“If you improperly disclose classified information, we will find you, we will investigate you and we will prosecute you to the fullest extent of the law. You will not be happy with the result.”
The Trump Administration and Department of Justice are set to go after leakers far more aggressively than previous administrations. Officials are being empowered to move more aggressively to clamp down on leaks, and the main stream media may now find itself the target of legal cases. Previously, journalists and members of the media have generally been spared from prosecution when publishing classified information. If President Trump has his way, that won’t be the case any longer.
Few things have riled the Trump administration up more than leakers. During his week-and-a-half stint as Director of Communications, Anthony Scaramucci lashed out at potential leakers left and right — his outbursts likely cost him his job. But this isn’t to say that President Trump doesn’t share similar sentiments. Trump has likewise blasted leakers within his administration, and insiders hint that the issue is causing the President a lot of grief.
Now, National Intelligence Director Daniel Coats has warned would-be leakers that “if you improperly disclose classified information, we will find you, we will investigate you and we will prosecute you to the fullest extent of the law. You will not be happy with the result.”
Meanwhile, Attorney Jeff Sessions unveiled a plan to launch government-wide crackdowns. Going forward, the government is going to allocate more resources to finding and pursuing leakers. At the Justice Department, the National Security division will prioritize investigations and legal cases involving government leaks. Priority will be given to legal cases against those who pass information along to foreign governments or the media.

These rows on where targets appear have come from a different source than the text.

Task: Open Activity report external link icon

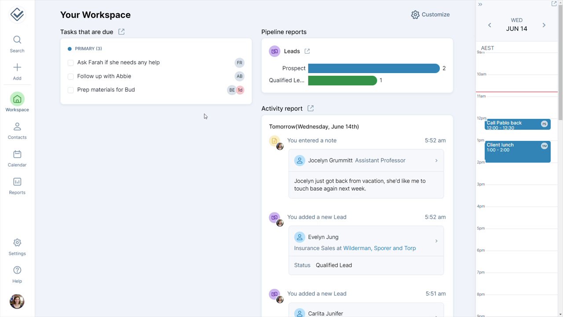Action: click(x=311, y=108)
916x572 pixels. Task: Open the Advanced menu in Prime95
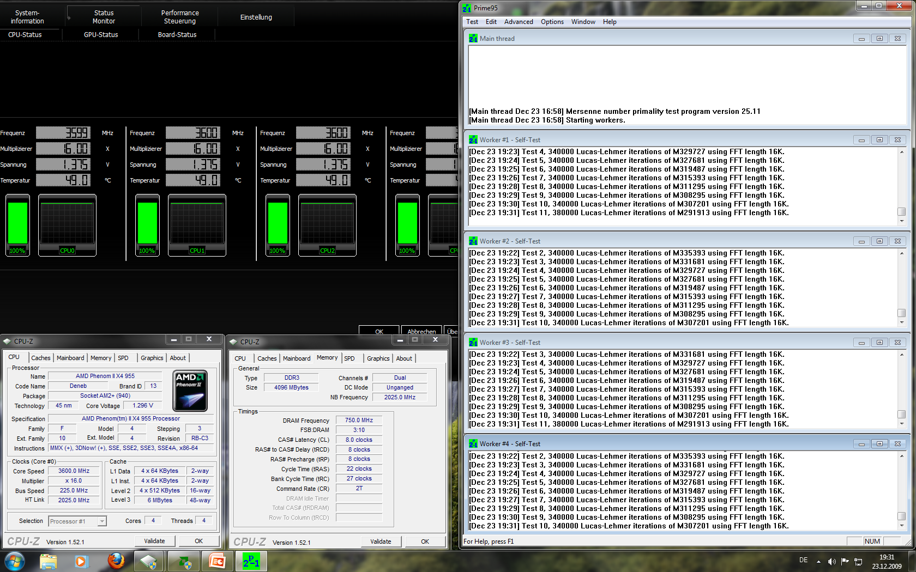(x=518, y=22)
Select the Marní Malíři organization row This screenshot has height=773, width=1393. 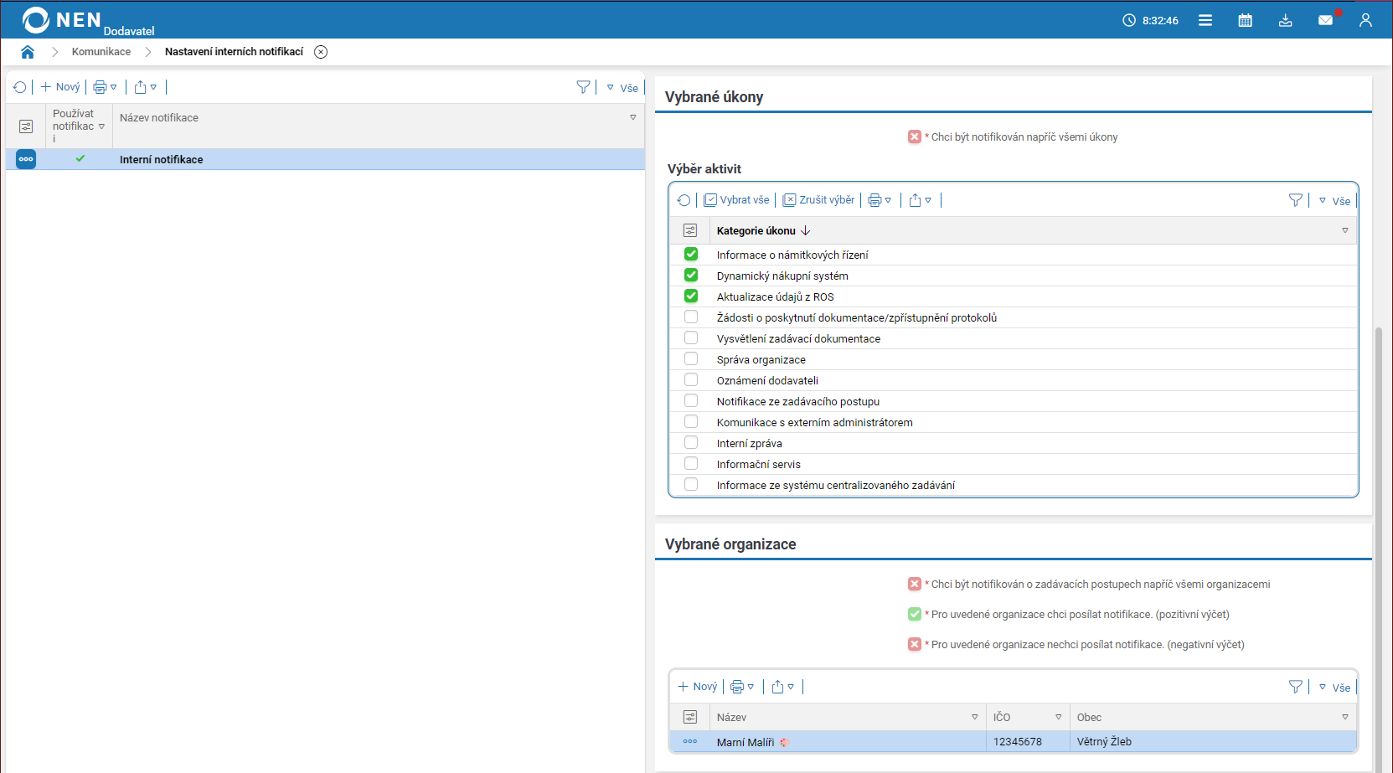(745, 742)
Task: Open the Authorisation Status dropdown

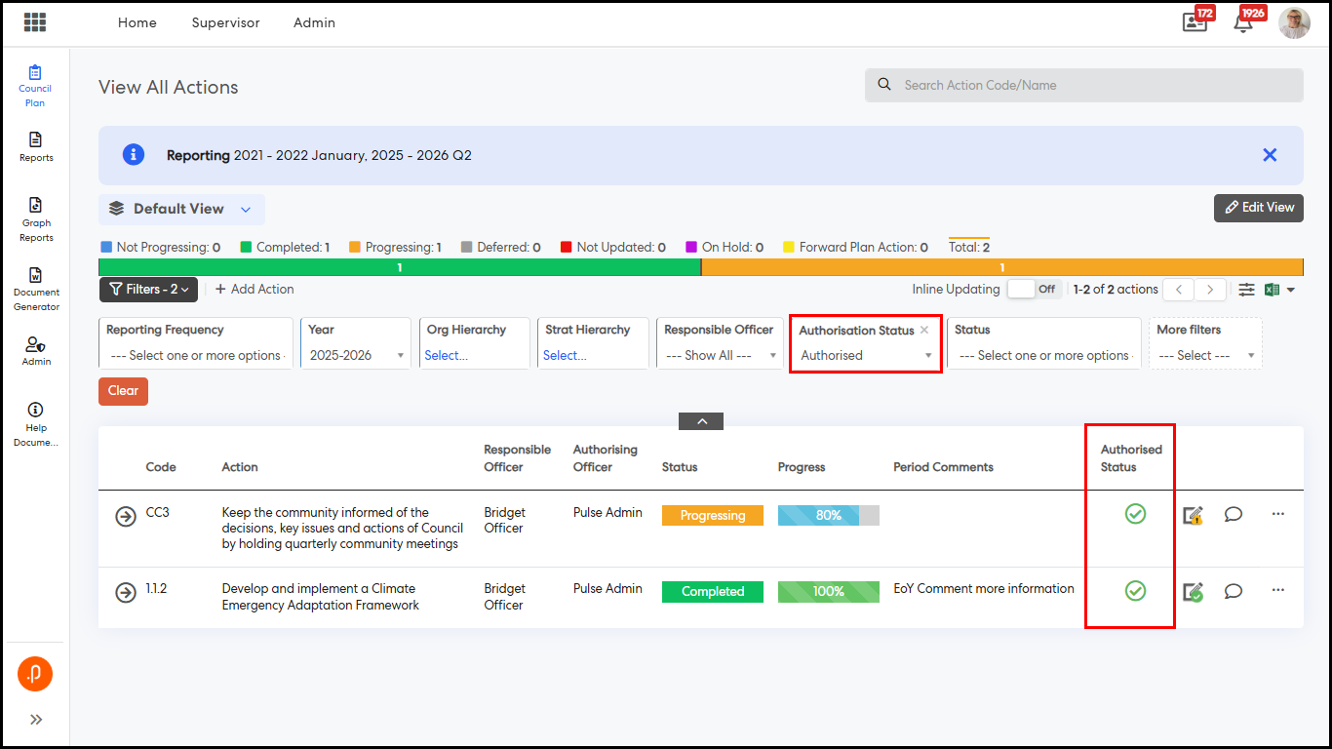Action: coord(866,356)
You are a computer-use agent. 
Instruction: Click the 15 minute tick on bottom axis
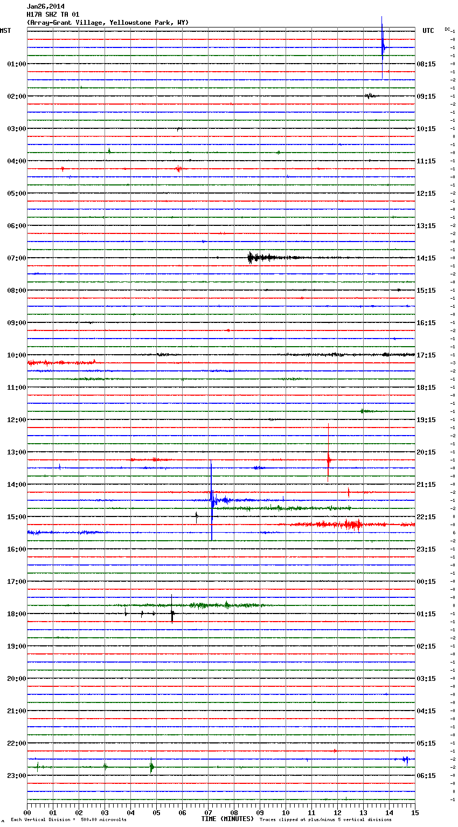414,813
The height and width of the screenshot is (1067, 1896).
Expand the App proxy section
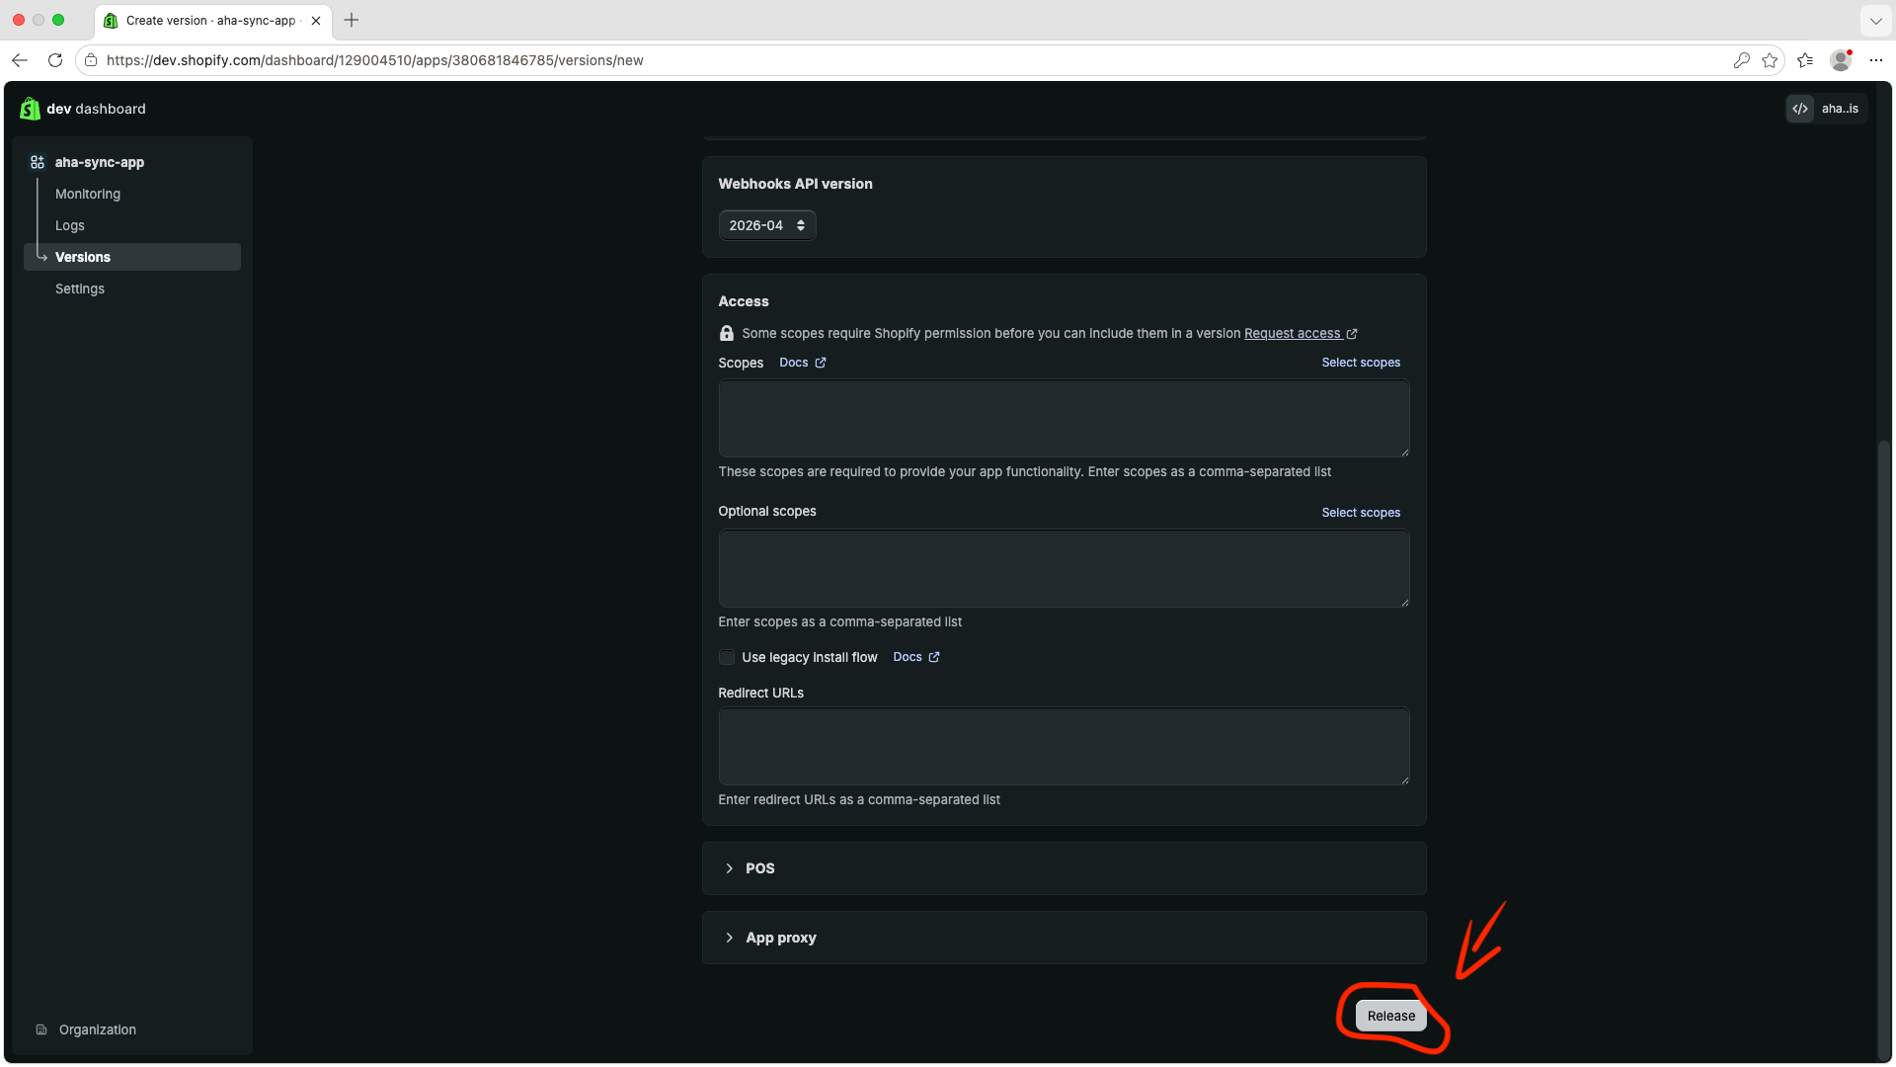1064,938
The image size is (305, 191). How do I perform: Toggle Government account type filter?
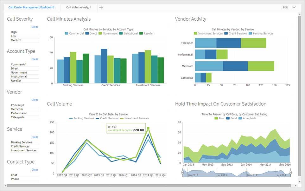[19, 72]
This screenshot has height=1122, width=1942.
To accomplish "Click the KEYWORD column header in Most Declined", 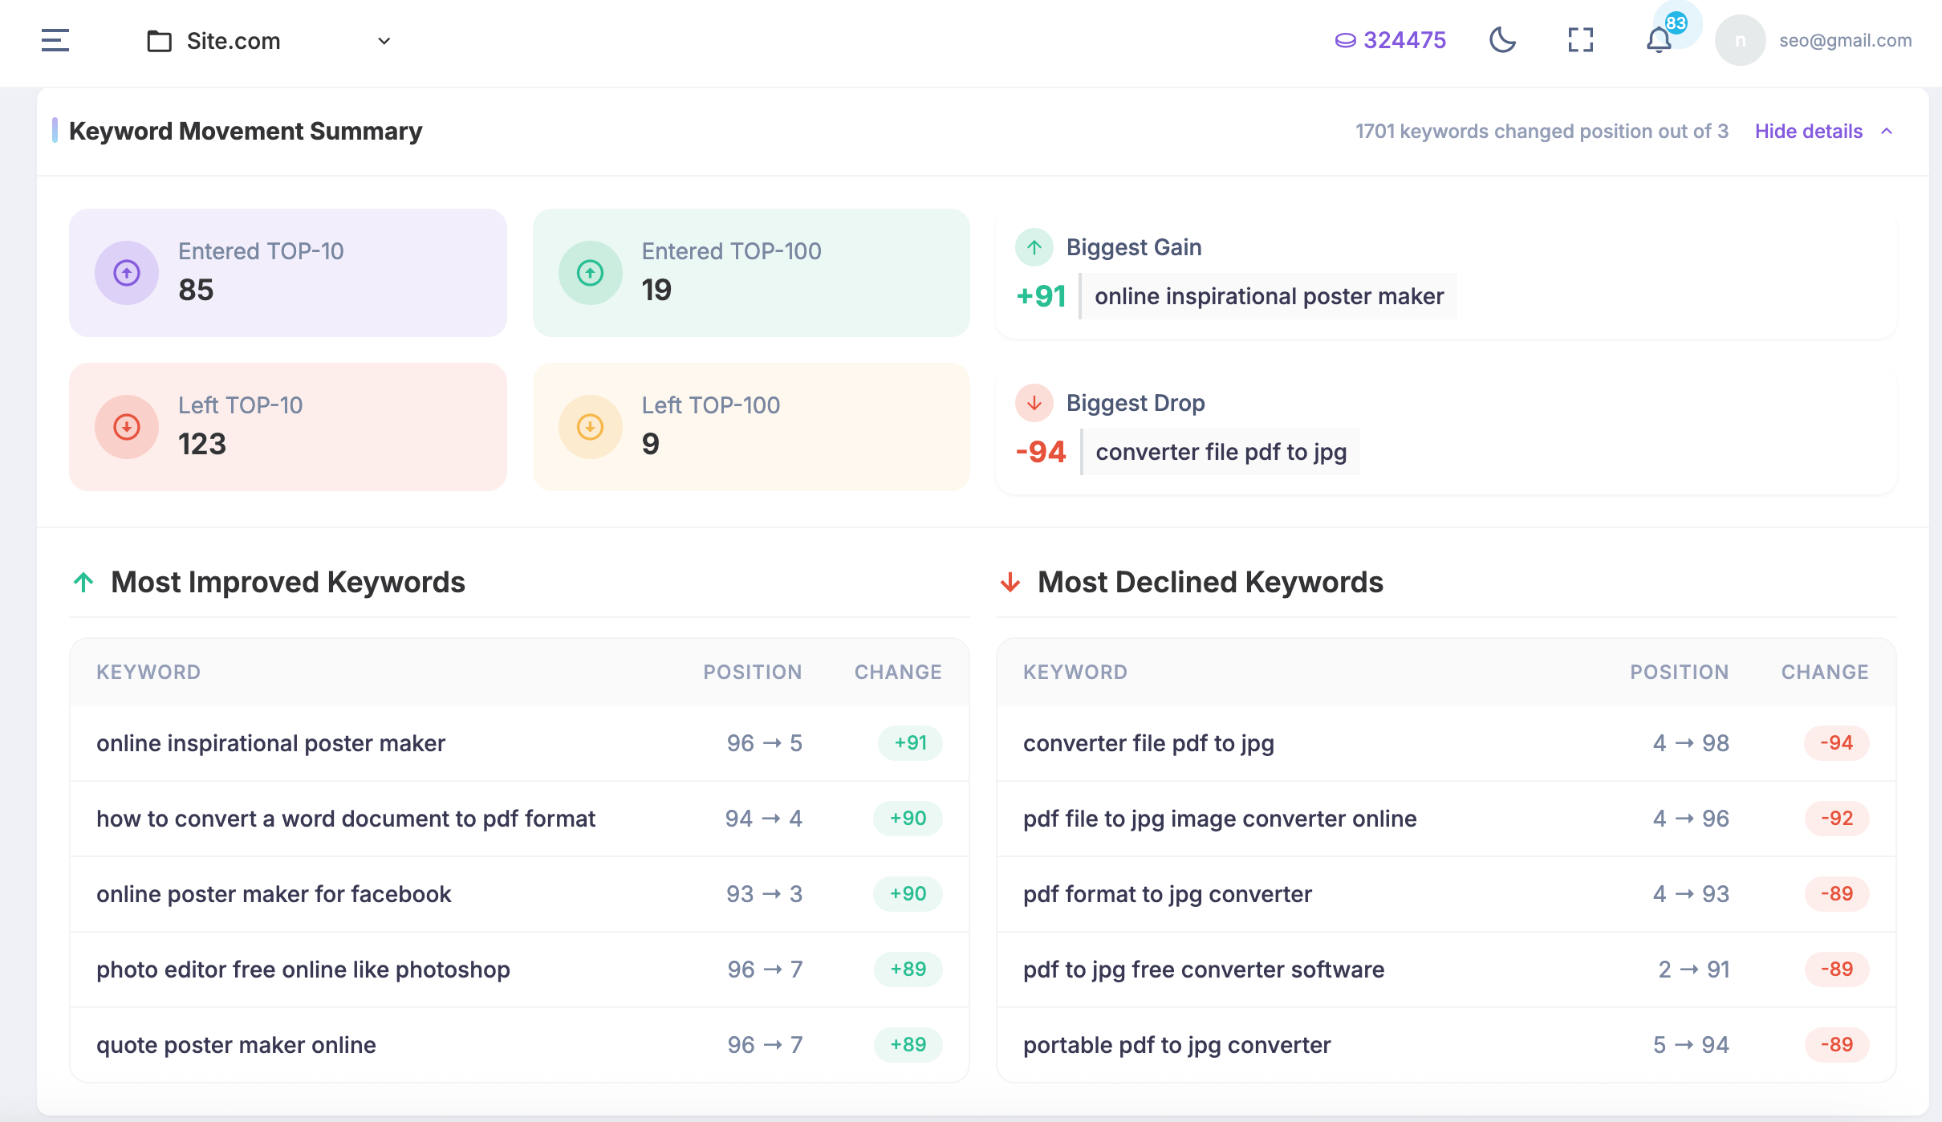I will (x=1075, y=672).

Meanwhile, DoJ deputy director Rod Rosenstein, as well as incoming FBI director Christopher Wray, have both been empowered to aggressively pursue investigations and actions against leakers. Sessions himself has said he “will not hesitate to bring lawful and appropriate criminal charges against those who abuse the public trust.”
Past administrations have been plagued by leakers. Both the Bush and Obama administrations were beset by frequent leaks, but generally accepted them as a cost of doing business. The government tended to focus on “big” leaks, such as Chelsea Manning, a former army soldier who leaked a treasure trove of sensitive data to the media and public. It looks like the Trump administration is going to take a different approach.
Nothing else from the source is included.